# ABOUT THIS TASK
Please transcribe every record below exactly, leaving out the pictures.

*** Opening INPUT MATERIAL ***

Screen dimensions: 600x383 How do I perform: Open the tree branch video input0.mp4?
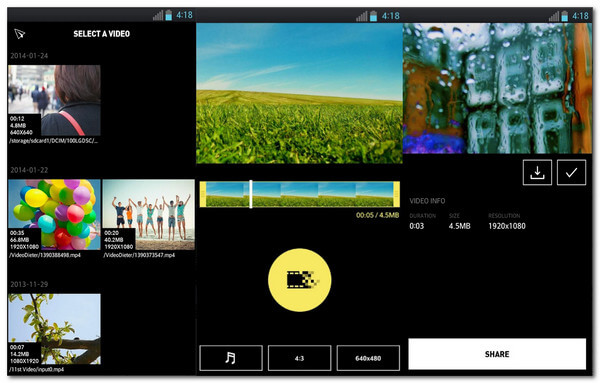(54, 329)
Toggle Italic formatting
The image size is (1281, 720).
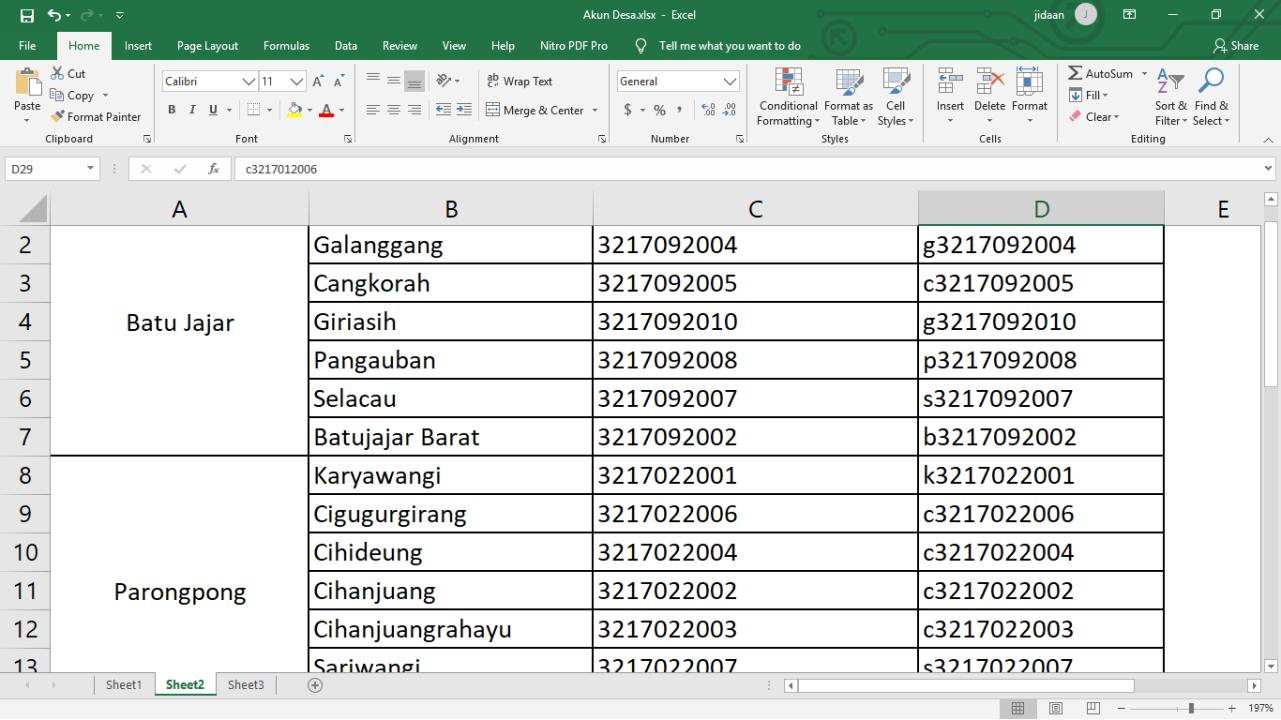click(190, 110)
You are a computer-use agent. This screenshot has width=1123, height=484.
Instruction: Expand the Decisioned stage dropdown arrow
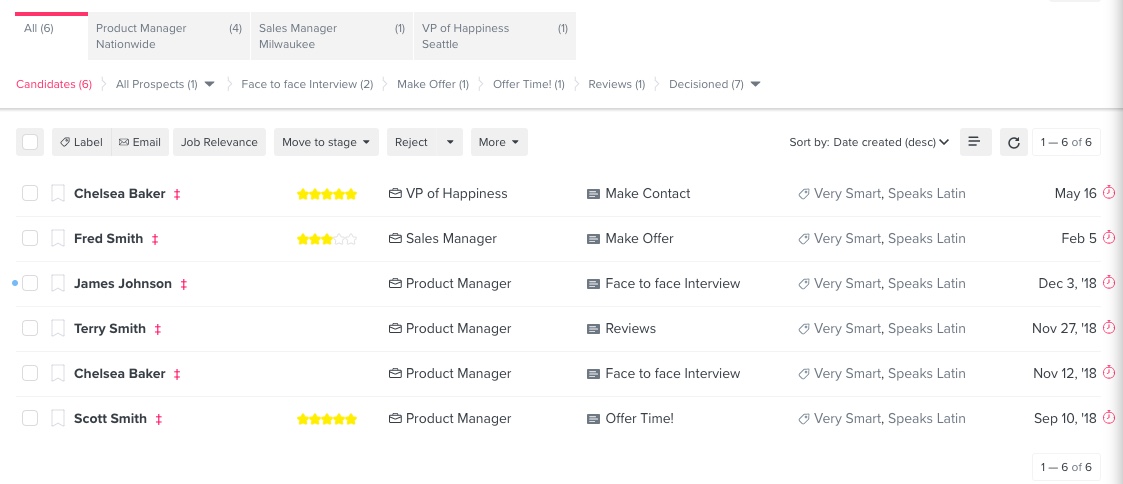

*** Closing INPUT MATERIAL ***

# ANSWER
Screen dimensions: 600x383 How do I perform: Open the tree branch video input0.mp4?
(54, 329)
Toggle Italic formatting
The image size is (1281, 720).
click(190, 110)
You are a computer-use agent. This screenshot has width=1123, height=484.
Instruction: Expand the Decisioned stage dropdown arrow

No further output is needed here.